Ia merasa, dalam diri anaknya kematian demikian berdekatan dengan kehidupan dan dalam keadaan demikian anaknya seakan memperoleh daya luar biasa untuk mempertahankan diri, tanpa dirisaukan lagi oleh hidup dan mati.
”Anakku, sebentar lagi kau akan berpisah dariku. Sebelum kau kutinggalkan sendiri, rasakanlah sepuas-puasnya air susu dari buah dada ibumu ini. Hanya air susu inilah yang dapat kuberikan padamu sekarang ini,” kata Dewi Sokawati. Ia membuka buah dadanya lalu menaruhnya di mulut bayinya. Bayinya segera menyusu keras-keras. Dewi Sokawati sama sekali tidak merasa enggan, melihat bayi raksasa itu menempelkan mulutnya di buah dadanya. Saat itu, ia hanya merasa, betapa bahagianya menjadi seorang ibu, yang bisa memberikan susu kehidupannya buat anaknya. Melihat kasih sayang itu, bulan ikut mengendap-endap turun. Terang bulan pun menerpa buah dadanya. Buah dadanya lalu berubah menjadi sepasang cengkir gading yang jatuh dari indahnya awan. Dan menyusulah bayi raksasa itu sekeras-kerasnya. Anehnya, Dewi Sokawati merasa bulanlah yang menyusu pada buah dadanya. Dewi Sokawati bertambah kebahagiaannya karena rasanya sekarang ia sedang memberikan buah dadanya pada terang yang menguasai jagat raya, saat sedang jagat raya berada dalam kegelapan malam.

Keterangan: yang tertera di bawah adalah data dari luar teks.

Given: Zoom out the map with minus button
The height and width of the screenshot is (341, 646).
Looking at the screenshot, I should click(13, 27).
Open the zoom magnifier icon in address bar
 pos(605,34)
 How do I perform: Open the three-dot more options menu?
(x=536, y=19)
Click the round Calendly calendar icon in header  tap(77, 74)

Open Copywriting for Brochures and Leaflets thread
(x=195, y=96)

”Anakku, kaulah yang menyusuku. Tapi mengapa aku merasa bulan yang sedang menyusu buah dadaku? Adakah bulan di dalam dirimu?” tanya Dewi Sokawati pada dirinya sendiri, sementara ia merasakan bahagianya boleh menyusui bulan. ”Tak terbayangkan aku pernah menyusui bulan. Sekarang itu terjadi. Apa artinya aku bagi bulan ini? Aku rela menyerahkan semuanya jika bulan menghendakinya. Ambillah semua dariku, anakku.”
Dewi Sokawati merasa, buah dadanya bagai dibelai dengan helai-helai terang serupa daun-daun bunga sarasija yang mekar di waktu malam.
Dewi Sokawati lalu membiarkan bayinya sepuas-puasnya menyusu padanya. Makin kencang anak itu menyusu, makin gemerlap bulan menjadi terang. Dan Dewi Sokawati merasa, buah dadanya bagai dibelai dengan helai-helai terang serupa daun-daun bunga sarasija yang mekar di waktu malam. Perasaan ini mengingatkan dia kembali, saat ia membawa sebutir kelapa muda, yang tak jadi dipecah pada upacara tujuh bulan kandungannya. Dia membawa kelapa muda itu ke pancuran buluh bambu dan mendekap-dekapkannya di dadanya, sementara ia telanjang bulat di bawah sinar bulan purnama. Ia merasakan kenikmatan luar biasa, seperti dulu ketika ia memadu cinta bersama Begawan Swandagni di pelataran Jatisrana. Kenikmatan itu memuncak, ketika kelapa muda itu pecah, dan airnya mengguyur segar pada ketelanjangannya. Semua perasaan itu kembali sekarang, saat ia menyusui anaknya, bagai menyusui jagat raya.